21 Replies Latest reply on Nov 16, 2009 2:53 PM by bshopp

    unknown interface status

    mikemaher

      I having a hell of a time with this. I have multiple nodes that will for no reason have the network interface go into an unknown state. Sometimes a reboot fixes this but not always. I am having this issue with about 5-6 nodes on a regular basis (some stay the same others are random.) This includes my companies cluster, regualr serves and vm server boxes . Any ideas on this ?

        • Re: unknown interface status
          bleearg13

          Which version are you running?  I recall that I had a similar issue in 8.5, I believe, but it was fixed in a service pack.

            • Re: unknown interface status
              mikemaher

              i am running 9.1 SP5

                • Re: unknown interface status
                  bleearg13

                  Hmm...I doubt it's the same problem, then.  I assume the devices are all reachable during the time the interfaces become "unknown"?  Does SNMP respond during this time?

                    • Re: unknown interface status
                      mikemaher

                      yes they are pingable by their ip but if i try to list teh resources it times out.

                        • Re: unknown interface status
                          bleearg13

                          Are all the nodes that are having this problem all behind a certain device?  When they all go into "unknown" status, does it happen to all devices at the same time?  Would it be possible to use a free SNMP walk tool and install it on one of the servers to see if you can walk the SNMP tree locally? 
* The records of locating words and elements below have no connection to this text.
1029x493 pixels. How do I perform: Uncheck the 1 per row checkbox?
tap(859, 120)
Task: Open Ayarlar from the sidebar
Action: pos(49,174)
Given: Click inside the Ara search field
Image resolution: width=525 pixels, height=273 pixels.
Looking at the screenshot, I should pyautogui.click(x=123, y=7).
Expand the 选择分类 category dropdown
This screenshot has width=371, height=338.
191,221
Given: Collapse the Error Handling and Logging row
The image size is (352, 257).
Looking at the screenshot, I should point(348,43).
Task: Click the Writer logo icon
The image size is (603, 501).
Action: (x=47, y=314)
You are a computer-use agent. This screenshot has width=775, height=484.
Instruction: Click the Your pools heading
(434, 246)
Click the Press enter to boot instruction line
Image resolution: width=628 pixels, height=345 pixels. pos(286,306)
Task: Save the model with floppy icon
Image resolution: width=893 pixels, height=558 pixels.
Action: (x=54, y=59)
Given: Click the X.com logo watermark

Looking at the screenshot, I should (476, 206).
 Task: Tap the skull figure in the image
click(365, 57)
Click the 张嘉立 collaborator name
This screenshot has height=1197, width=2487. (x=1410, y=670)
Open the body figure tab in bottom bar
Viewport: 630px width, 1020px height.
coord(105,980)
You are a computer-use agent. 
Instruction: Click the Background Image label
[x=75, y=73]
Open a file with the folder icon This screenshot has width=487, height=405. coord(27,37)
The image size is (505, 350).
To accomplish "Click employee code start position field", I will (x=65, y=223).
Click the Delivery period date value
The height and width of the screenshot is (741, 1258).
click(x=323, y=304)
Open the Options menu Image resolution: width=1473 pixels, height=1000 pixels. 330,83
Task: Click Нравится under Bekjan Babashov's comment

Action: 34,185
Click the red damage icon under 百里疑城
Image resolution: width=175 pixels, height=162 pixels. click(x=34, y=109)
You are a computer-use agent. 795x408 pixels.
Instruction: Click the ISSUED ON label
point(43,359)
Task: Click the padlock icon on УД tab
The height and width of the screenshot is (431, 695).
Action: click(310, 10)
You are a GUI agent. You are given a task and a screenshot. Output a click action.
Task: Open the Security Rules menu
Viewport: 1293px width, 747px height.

                          If it's not an upstream device that's stopping the SNMP communication, then it would likely be the devices themselves.  However, if they are all stopping at the same time, that would lead me to believe that the problem is with something like a firewall stopping the SNMP communication, perhaps some type of application or protocol throttling being done (IDS/IPS, perhaps?).

                            • Re: unknown interface status
                              mikemaher

                              all of the servers are in the same location (except for a few, but i never have problems with those) I don't think the server guys would appretiate me installing something since the nodes with the issue are our exchange servers and they are relaly careful with those. How ever my polling server is in the same location. I could run mib walk (we have the SW engineers toolset). One other thing is that alot of our interfaces are HP Teams, would this be causing an issue as well since their virtual.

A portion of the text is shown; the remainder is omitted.